- _ISTRUZIONI DEL COMPITO_
Secondo il testo di riferimento, chi viene sempre messo al centro?

- _TESTO DI RIFERIMENTO_
__________
Questo porta a una più efficiente allocazione delle risorse – favorendo una maggiore capacità di programmazione delle attività e delle risorse necessarie, in un supporto concreto per il potenziamento del processo decisionale dei clinici, in un maggior controllo sulla qualità dei servizi erogati, delle tecnologie e delle terapie utilizzate, sempre ponendo i pazienti al centro e dando supporto al personale sanitario in tutte le fasi del patient journey.
__________
[Voci di dati raccolte]
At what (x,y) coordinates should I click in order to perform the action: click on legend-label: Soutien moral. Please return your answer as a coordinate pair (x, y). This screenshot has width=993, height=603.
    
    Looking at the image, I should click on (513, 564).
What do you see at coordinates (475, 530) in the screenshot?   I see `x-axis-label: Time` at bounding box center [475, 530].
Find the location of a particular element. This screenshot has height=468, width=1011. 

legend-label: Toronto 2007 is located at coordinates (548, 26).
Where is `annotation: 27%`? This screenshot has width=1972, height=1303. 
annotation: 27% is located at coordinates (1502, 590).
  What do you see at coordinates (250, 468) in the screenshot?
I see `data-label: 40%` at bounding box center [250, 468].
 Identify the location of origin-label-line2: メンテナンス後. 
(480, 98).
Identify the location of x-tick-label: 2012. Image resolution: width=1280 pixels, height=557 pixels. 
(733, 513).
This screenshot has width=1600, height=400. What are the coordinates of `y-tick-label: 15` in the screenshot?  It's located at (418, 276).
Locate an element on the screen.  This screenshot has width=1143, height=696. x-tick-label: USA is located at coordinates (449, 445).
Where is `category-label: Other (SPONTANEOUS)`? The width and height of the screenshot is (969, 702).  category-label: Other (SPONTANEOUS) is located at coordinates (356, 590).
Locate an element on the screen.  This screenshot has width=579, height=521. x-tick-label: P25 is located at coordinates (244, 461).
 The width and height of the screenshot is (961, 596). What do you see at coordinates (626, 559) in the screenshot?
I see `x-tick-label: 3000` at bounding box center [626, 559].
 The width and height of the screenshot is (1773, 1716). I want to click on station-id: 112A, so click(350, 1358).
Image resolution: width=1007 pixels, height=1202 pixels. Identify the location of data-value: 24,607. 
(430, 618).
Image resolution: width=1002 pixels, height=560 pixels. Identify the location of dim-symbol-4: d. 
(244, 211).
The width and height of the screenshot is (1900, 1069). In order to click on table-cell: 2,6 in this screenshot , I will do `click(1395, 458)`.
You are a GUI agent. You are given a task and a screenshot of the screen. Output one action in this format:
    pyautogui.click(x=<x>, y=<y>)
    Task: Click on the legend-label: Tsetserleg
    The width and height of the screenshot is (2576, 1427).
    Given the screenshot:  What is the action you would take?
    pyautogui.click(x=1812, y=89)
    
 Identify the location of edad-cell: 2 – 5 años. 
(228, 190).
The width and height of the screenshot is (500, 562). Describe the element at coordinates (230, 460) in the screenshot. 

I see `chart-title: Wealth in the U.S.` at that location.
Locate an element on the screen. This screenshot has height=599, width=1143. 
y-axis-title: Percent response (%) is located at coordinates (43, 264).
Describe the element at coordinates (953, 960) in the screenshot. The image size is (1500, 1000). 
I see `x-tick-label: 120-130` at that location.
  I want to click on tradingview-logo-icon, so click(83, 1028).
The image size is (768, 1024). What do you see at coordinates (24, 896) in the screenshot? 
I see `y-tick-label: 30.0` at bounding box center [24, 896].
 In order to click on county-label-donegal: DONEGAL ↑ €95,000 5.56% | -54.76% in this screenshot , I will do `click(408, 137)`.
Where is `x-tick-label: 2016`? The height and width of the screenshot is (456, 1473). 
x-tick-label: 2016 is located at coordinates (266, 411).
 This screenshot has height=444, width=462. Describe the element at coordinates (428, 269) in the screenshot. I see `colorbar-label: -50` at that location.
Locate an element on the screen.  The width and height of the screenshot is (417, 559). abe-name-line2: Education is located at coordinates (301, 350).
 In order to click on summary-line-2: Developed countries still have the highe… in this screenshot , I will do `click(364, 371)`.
__________
- _RISULTATO DEL COMPITO_
I pazienti.